Ma non finisce qui. Chiede alla produzione di ogni film la sceneggiatura e l’elenco della troupe. Perché Gianni Fiorito, forte della sua esperienza di foto-giornalista, vuole essere “dentro la notizia”. Studiarsela e appassionarsene. È importante conoscere le connessioni tra attori, storia, territorio, ambienti. Occorre che capisca i personaggi affinché sappia quali siano i momenti clou del film da non perdere assolutamente.

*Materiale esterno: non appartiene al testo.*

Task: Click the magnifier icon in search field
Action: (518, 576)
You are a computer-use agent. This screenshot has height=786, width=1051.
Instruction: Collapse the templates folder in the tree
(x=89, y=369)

La fortuna è anche quella di non trovarsi di fronte a registi kubrickiani che negherebbero di rilasciare la sceneggiatura nelle sue mani. Ma sono meccanismi di fiducia che scattano quando ci si rende conto di avere a che fare con un professionista che sa mantenere il segreto di un film.
“Il fotografo di scena è un uomo solo”
Mentre regista, tecnici, attori, scenografi, fonici, truccatori, direttore della fotografia, operatori di macchina… interagiscono tra loro per ore al fine di preparare una scena anche di un solo minuto, il fotografo di scena è come un angelo invisibile che deve avere la capacità di stare sul set ma restandone allo stesso tempo fuori.
Più sei solo in un contesto e più sei concentrato e pronto a catturare ciò che avviene intorno a te
Il fotografo di scena è un po’ come una body-guard del set: non gli deve sfuggire nulla. Deve osservare ogni movimento della troupe e delle macchine da presa per catturare col terzo occhio anche ciò che non riguarda strettamente il film. Entrare in empatia col personaggio per essere consapevole se sta riprendendo l’attore o l’interprete. Gianni Fiorito si spinge oltre. Ascolta gli umori sul set e riesce così a prevedere quando è il momento di spingersi oltre il campo d’azione restandone comunque fuori. Si arrampica rischiosamente per ottenere un punto di vista che non fa nemmeno parte dello story-board. Si infila tra le gambe di una comparsa per nascondersi a quattro macchine da presa. Al suo “fermi tutti” alla fine di un ciak già ha in mente l’immagine che deve scattare apportando qualche modifica alla scena.
Le foto di successo di Gianni Fiorito: la sintesi necessaria
Più volte le foto di Gianni Fiorito sono servite a illustrare articoli sui festival del cinema.
Un suo scatto di backstage gli valse un premio all’unico concorso nazionale di fotografia di scena (Cliciak).
Il sito della Film Commission Campania ha utilizzato a lungo una sua foto per l’header.
Non si tratta di fortuna. “Semplicemente” di passione, esperienza, studio costante del proprio lavoro.
Quando di una determinata foto è stesso l’autore che l’ha scattata a sapere che è giusta, significa che il senso di auto-critica maturato in anni di esperienza è altrettanto giusto.
Nel film c’è movimento, musica, voce fuori campo, dialoghi, suoni e rumori. La foto di scena deve rappresentare tutto ciò in uno scatto. Studiato, pensato, immaginato per avere una sintesi. La sintesi necessaria.